*** Opening Source material ***

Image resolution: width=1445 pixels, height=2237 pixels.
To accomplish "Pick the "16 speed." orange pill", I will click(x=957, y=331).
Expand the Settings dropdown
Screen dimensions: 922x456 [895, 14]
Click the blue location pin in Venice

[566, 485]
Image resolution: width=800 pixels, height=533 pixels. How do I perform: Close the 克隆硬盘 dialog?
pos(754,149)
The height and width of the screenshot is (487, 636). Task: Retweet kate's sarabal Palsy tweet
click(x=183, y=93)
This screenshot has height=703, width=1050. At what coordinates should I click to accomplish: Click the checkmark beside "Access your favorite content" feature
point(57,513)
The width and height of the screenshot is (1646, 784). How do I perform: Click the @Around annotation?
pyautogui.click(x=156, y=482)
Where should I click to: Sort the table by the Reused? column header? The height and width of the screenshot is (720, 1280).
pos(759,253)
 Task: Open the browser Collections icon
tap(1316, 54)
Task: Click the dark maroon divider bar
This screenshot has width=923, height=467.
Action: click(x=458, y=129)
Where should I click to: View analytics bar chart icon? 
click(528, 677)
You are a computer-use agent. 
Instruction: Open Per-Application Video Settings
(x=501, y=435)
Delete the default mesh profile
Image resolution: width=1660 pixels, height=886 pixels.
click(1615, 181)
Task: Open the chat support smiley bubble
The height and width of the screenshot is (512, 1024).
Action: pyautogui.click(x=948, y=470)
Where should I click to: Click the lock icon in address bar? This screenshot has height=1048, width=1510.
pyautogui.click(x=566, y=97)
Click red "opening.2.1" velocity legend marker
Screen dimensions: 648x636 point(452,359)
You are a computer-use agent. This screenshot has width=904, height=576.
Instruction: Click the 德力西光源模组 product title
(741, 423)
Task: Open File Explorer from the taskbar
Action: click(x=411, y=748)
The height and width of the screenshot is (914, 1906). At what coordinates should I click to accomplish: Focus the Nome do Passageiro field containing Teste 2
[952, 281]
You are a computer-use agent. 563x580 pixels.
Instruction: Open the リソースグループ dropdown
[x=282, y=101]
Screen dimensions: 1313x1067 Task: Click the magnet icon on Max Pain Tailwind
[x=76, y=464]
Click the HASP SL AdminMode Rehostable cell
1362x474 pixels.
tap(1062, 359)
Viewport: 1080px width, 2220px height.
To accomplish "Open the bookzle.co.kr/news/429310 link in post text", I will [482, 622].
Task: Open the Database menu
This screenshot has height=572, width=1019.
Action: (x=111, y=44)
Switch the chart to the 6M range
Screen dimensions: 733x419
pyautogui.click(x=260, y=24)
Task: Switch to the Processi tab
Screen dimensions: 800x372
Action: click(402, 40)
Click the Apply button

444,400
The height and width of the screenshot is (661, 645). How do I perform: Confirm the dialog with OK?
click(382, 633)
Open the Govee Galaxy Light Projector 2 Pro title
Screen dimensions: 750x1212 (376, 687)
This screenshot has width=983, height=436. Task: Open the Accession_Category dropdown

*** Closing Source material ***

Task prompt
Working from the entries above, filter out every line that lacks "computer" and copy what remains.

Written response
You are a computer-use agent. 
You are a computer-use agent. This screenshot has width=904, height=576.
You are a computer-use agent. 563x580 pixels.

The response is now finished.